> What you will do
Can you rewrite the records below with "status badge" swapped for "status label", changing nothing else and leaving the pictures out?

> The data
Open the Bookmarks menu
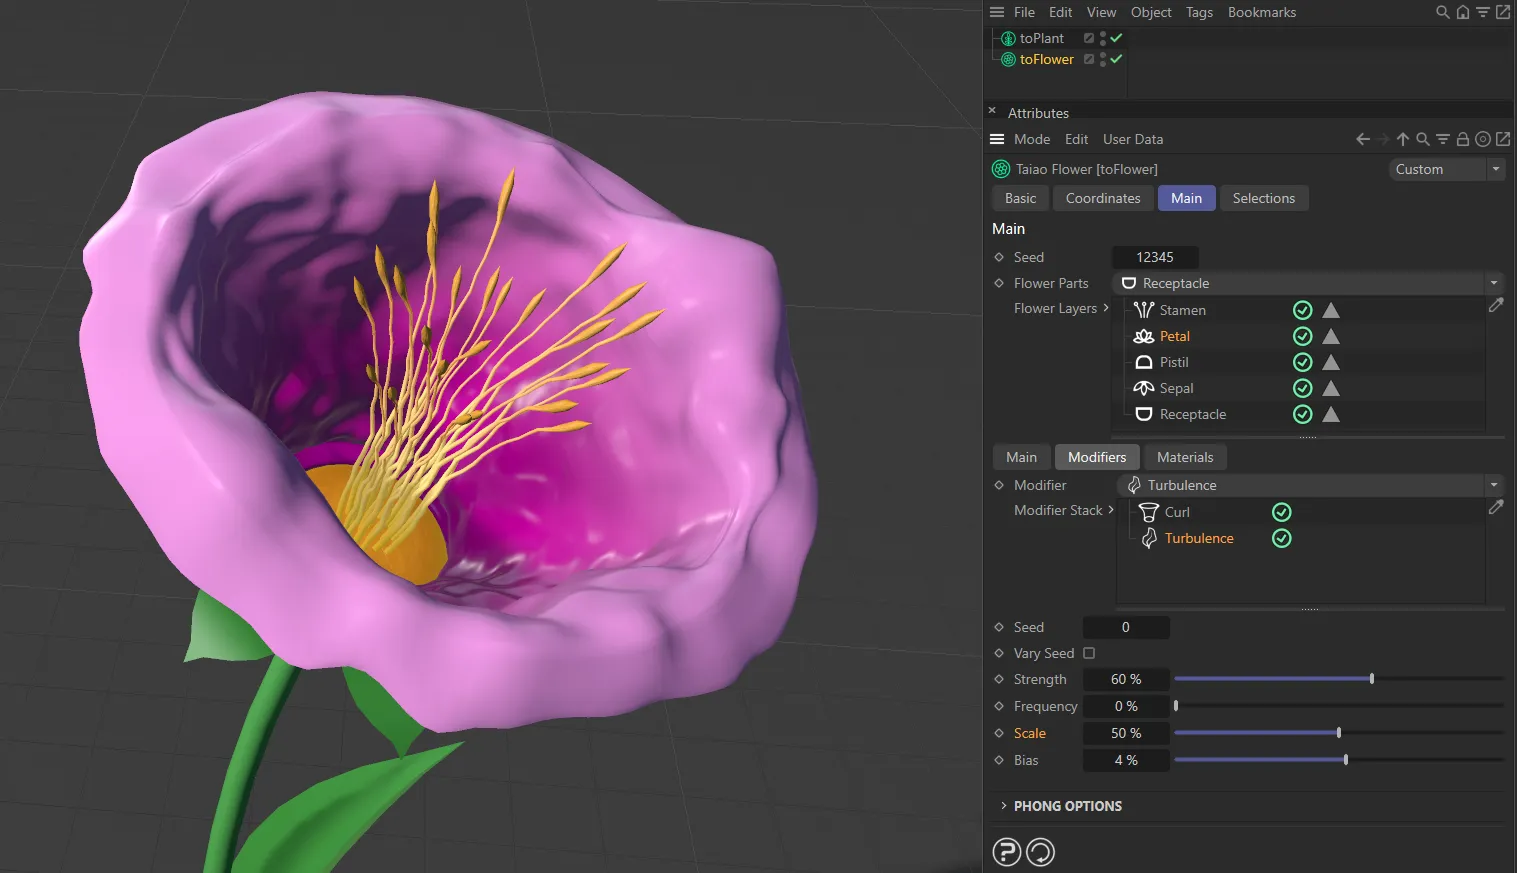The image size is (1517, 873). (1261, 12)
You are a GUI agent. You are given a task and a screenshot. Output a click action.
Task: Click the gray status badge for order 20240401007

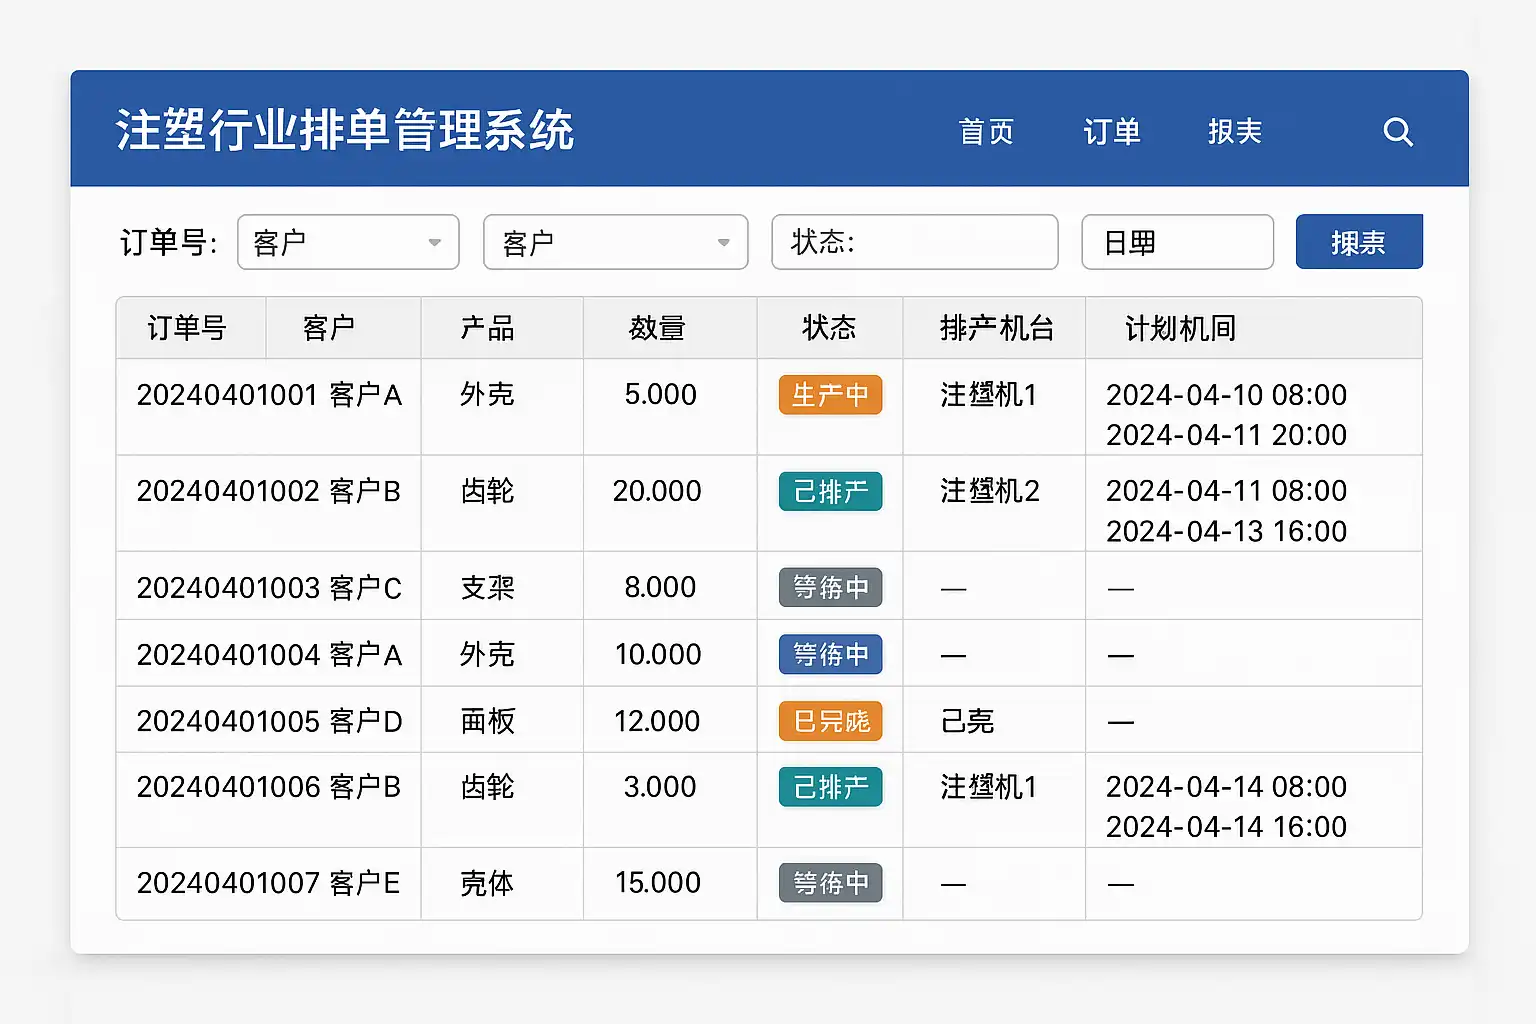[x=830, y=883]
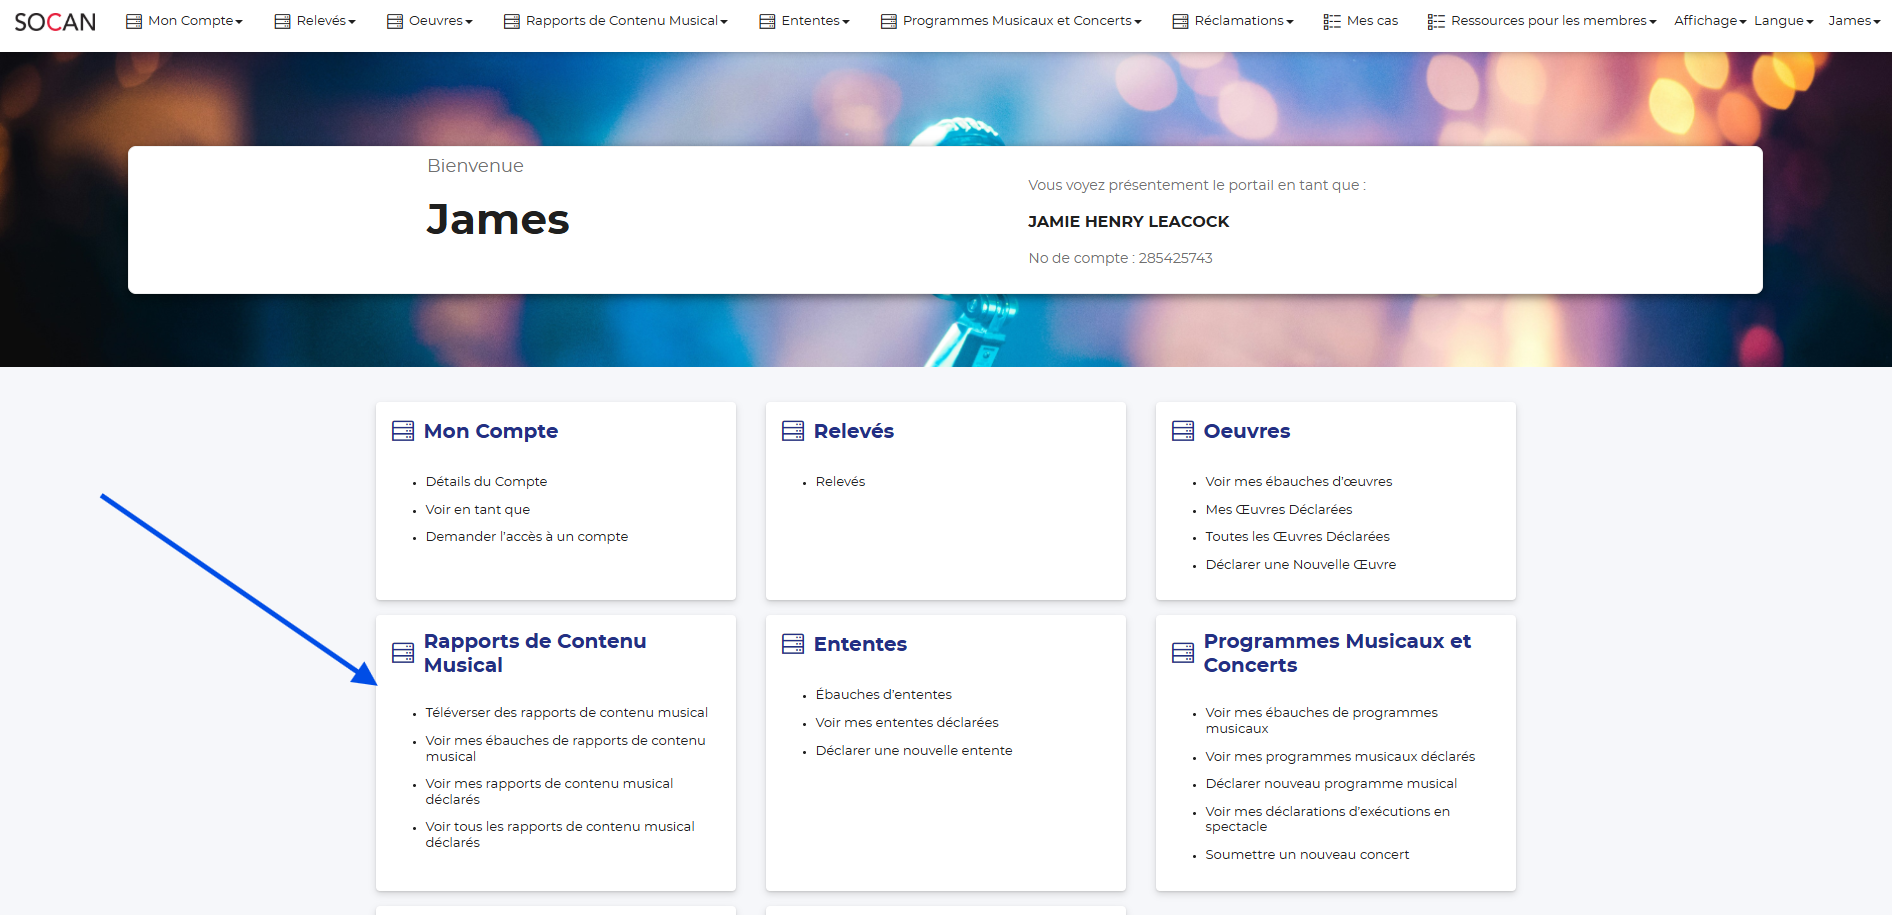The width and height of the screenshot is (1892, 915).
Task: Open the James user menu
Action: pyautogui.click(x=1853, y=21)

> Complete response
Open the Bookmarks menu
The image size is (1517, 873). (1261, 12)
You are a GUI agent. You are given a task and a screenshot. Output a click action.
Task: Click the gray status label for order 20240401007

[x=830, y=883]
The width and height of the screenshot is (1892, 915).
Task: Open the James user menu
Action: pyautogui.click(x=1853, y=21)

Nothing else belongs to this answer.